Following her marriage, Rosemary Dalton moved from Dublin to Cork and as a consequence of family commitments gave up an active involvement in ballet in 1963 for a number of years. In the late 1980s, she befriended Eric Gibson and Mary Gibson-Madden and became involved in the running of Ballet Theatre Ireland founded by the couple in 1992. Her involvement in the school was to lead to a friendship with Dame Ninette de Valois and her secretary Helen Quinnell who, along with Sir Peter Wright, joined forces in an ultimately unsuccessful attempt to encourage the Arts Council to support the dance company.

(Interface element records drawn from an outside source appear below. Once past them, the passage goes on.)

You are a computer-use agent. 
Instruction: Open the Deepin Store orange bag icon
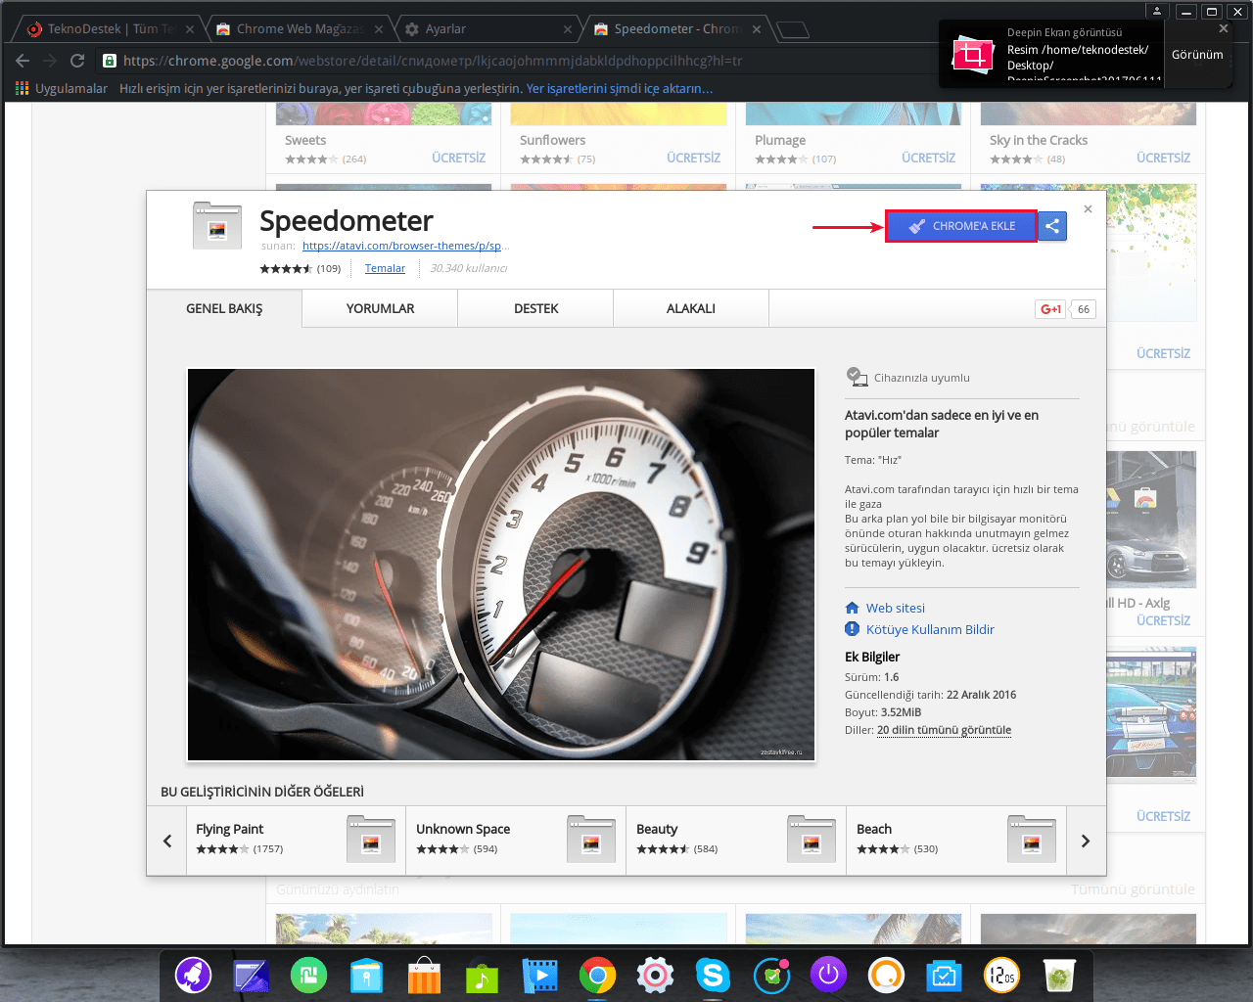[424, 976]
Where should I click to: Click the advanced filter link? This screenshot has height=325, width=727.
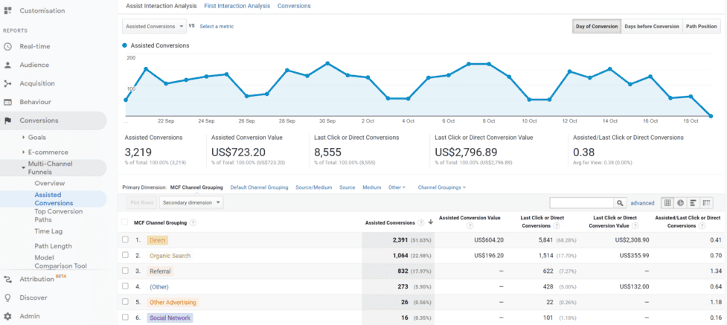click(642, 202)
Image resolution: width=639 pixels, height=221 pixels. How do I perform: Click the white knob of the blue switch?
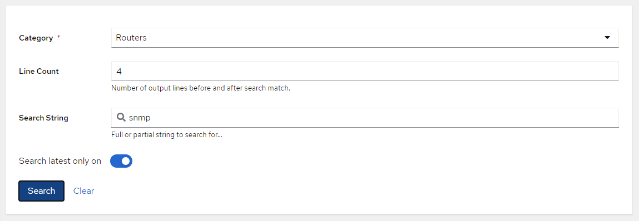126,161
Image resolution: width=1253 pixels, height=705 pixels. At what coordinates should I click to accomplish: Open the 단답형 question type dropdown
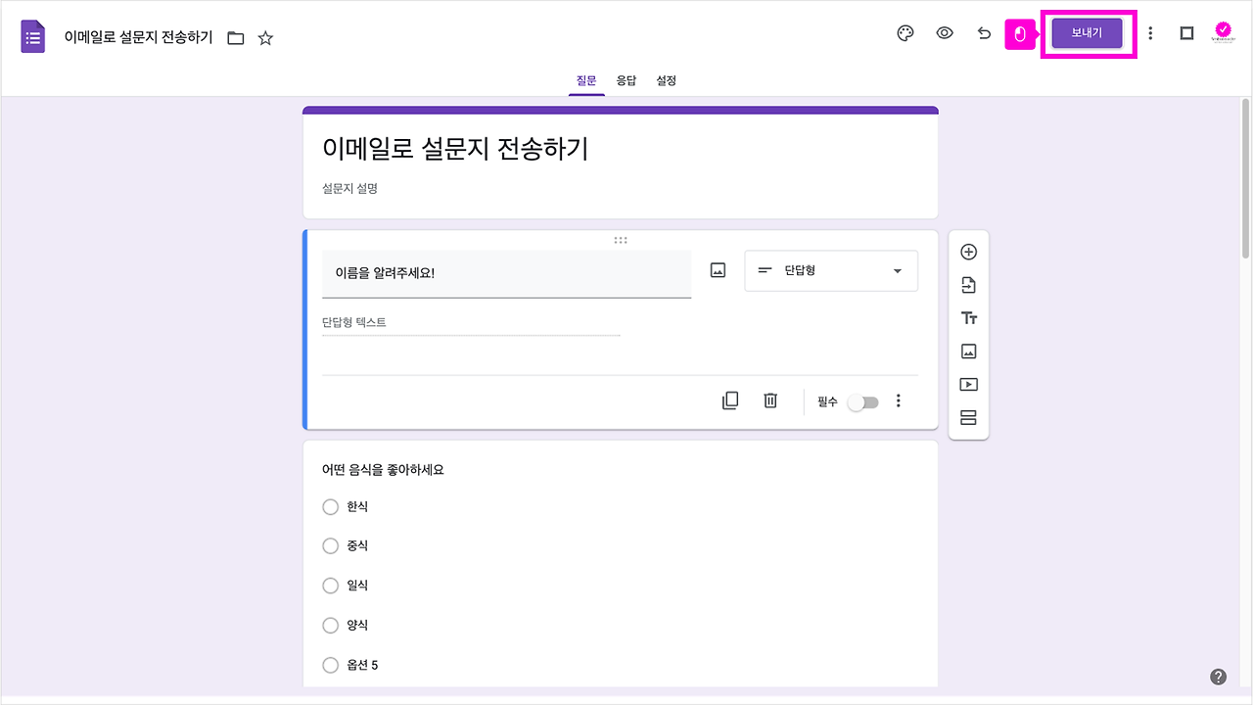pyautogui.click(x=830, y=270)
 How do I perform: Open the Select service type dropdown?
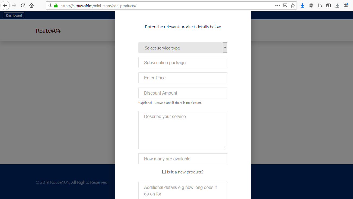[183, 48]
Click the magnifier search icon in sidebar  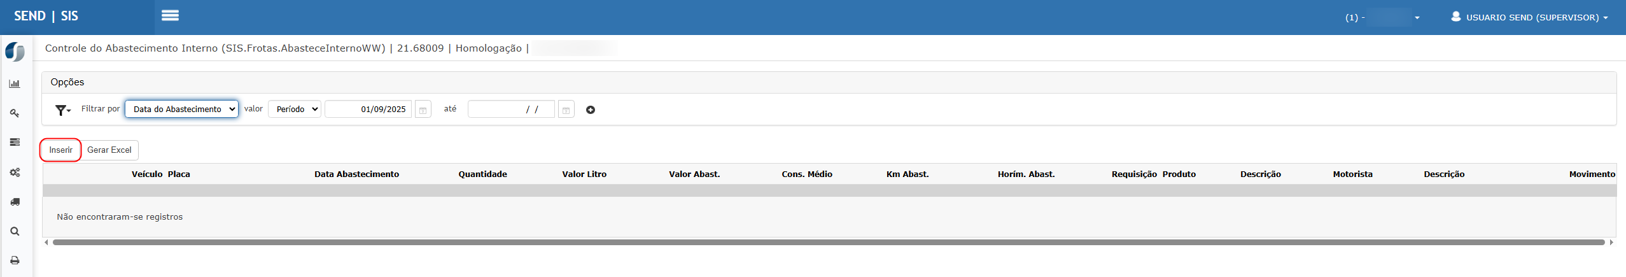click(x=15, y=232)
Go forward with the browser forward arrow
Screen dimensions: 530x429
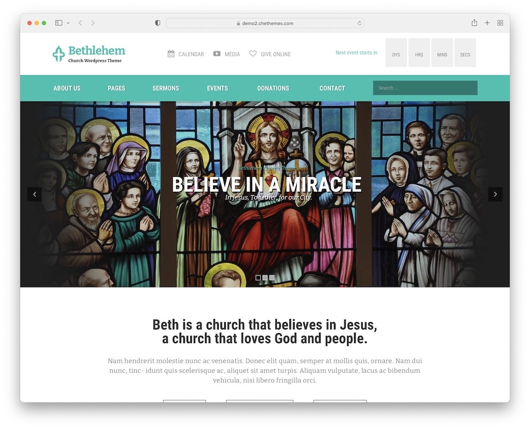(93, 23)
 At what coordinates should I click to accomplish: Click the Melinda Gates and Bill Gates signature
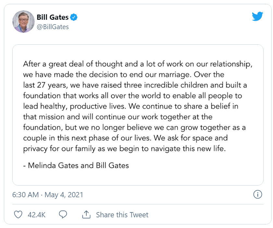tap(76, 165)
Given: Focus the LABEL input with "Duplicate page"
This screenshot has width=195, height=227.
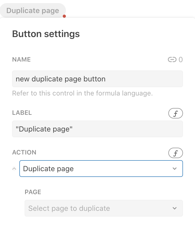Looking at the screenshot, I should pos(98,129).
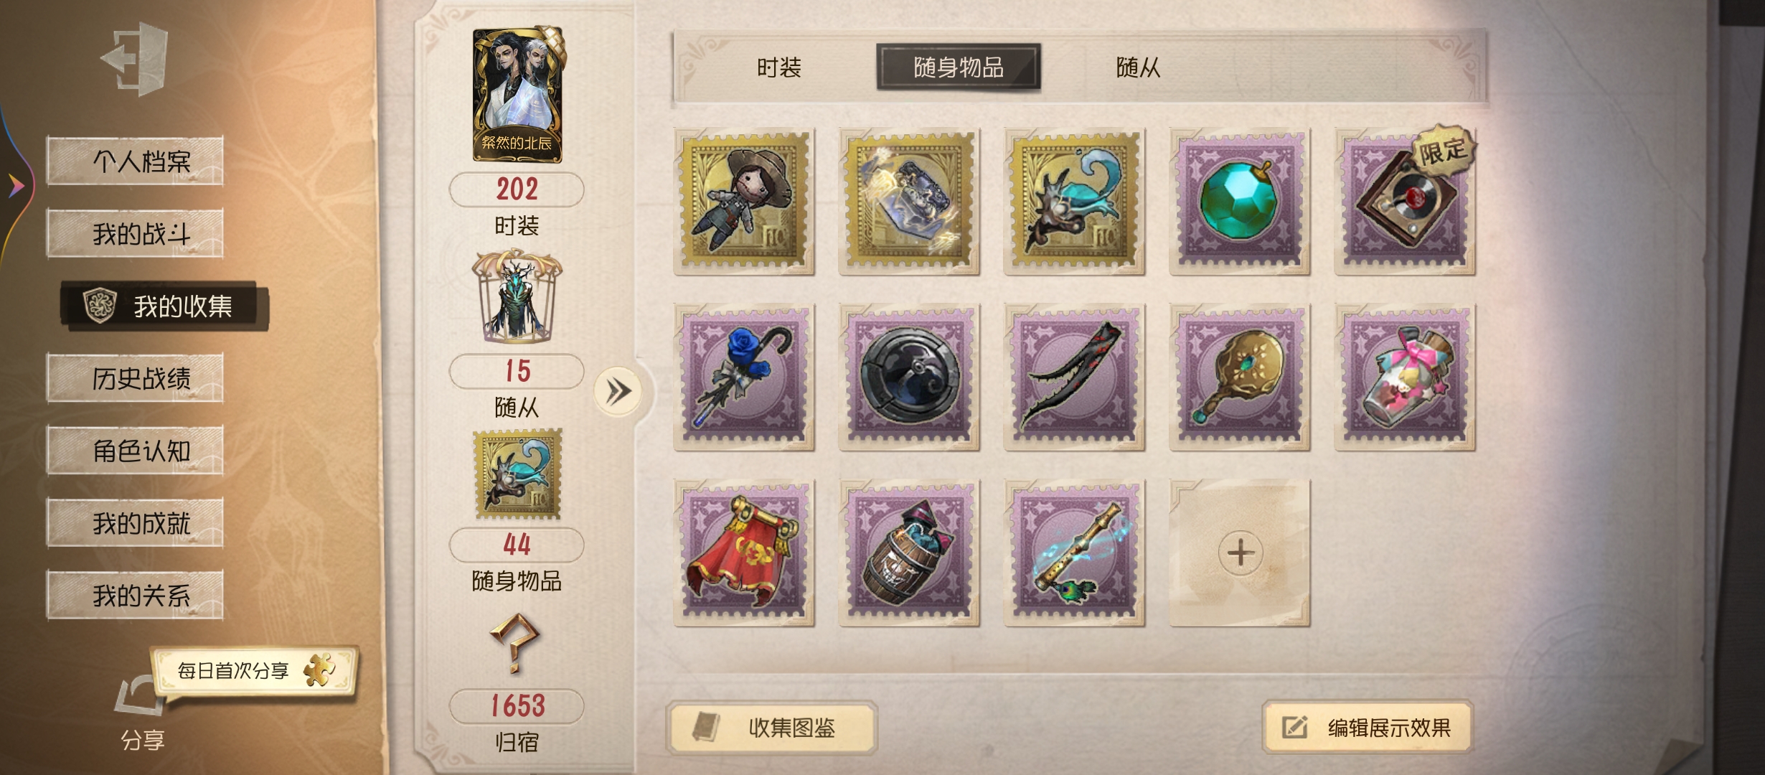Add accessory in empty plus slot
1765x775 pixels.
[x=1241, y=553]
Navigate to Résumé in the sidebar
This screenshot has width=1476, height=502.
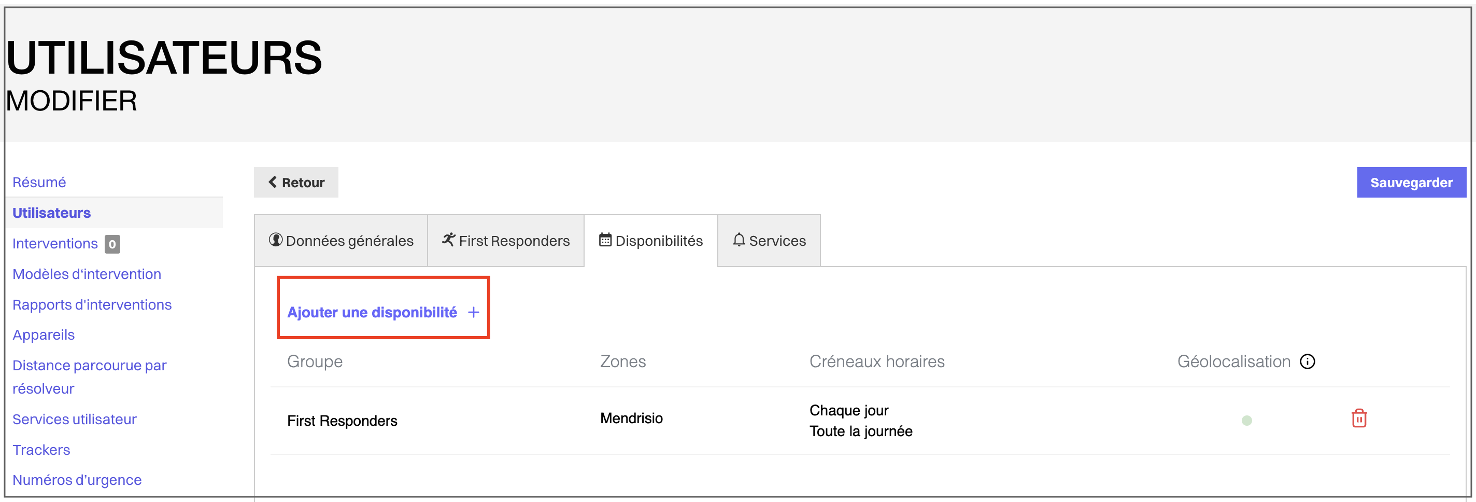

In 1980, Cork Vocational Education Committee persuaded Rosemary to start fitness classes for women. She taught yoga in adult education classes and community schools in Cork for 30 years, retiring in 2011.

Gyll, Catherine
Personne · 1923-2018

Catherine Gyll was born Catherine Doolin in Dublin in 1923. After seeing a production by the Irish Ballet Club at the Abbey Theatre in late 1939, she auditioned for and was invited to join the Club by its director, Cepta Cullen. Catherine studied and performed with the Irish Ballet Club until 1943, during which time she also studied radiography at St. Vincent’s hospital, Dublin. Catherine performed in most of the Ballet Club’s repertory during this period, including Puck Fair, Aisling, Lanner Waltz, Rhapsodie, and Peter and the Wolf. In 1943, Catherine went to work in London where she met and married theatre director Peter Gyll (1913-1989) while working as an Assistant Stage Manager. Catherine returned to live in Ireland in 2004.

Mulcahy, Mary
Personne · 1927-

Mary Anne Mulcahy (née O’Keeffe) was born in 1927 in Mallow and first became interested in Irish dancing at the age of seven as a pupil of Joan Denise Moriarty, then the only Irish dancing teacher in the area. She later trained with Cormac O’Keeffe in Cork city. Having acquired teaching qualifications c. 1947, she established the Mulcahy School of Irish Dancing, which is now run by her daughter Breda. She also qualified as an adjudicator c. 1966. Mary Mulcahy remains well known in the Irish dancing circles and continues to travel around the world with pupils of the Mulcahy School of Irish Dancing.

O'Meara, Gerard
Personne · 1944-

Photographer Gerard O’Meara was born in Cork City in 1944 and lives in Mallow. He took up photography at the age of 14 and received his first professional commission just four years later. Over his long and varied career, theatre and fashion photography have remained closest to his heart.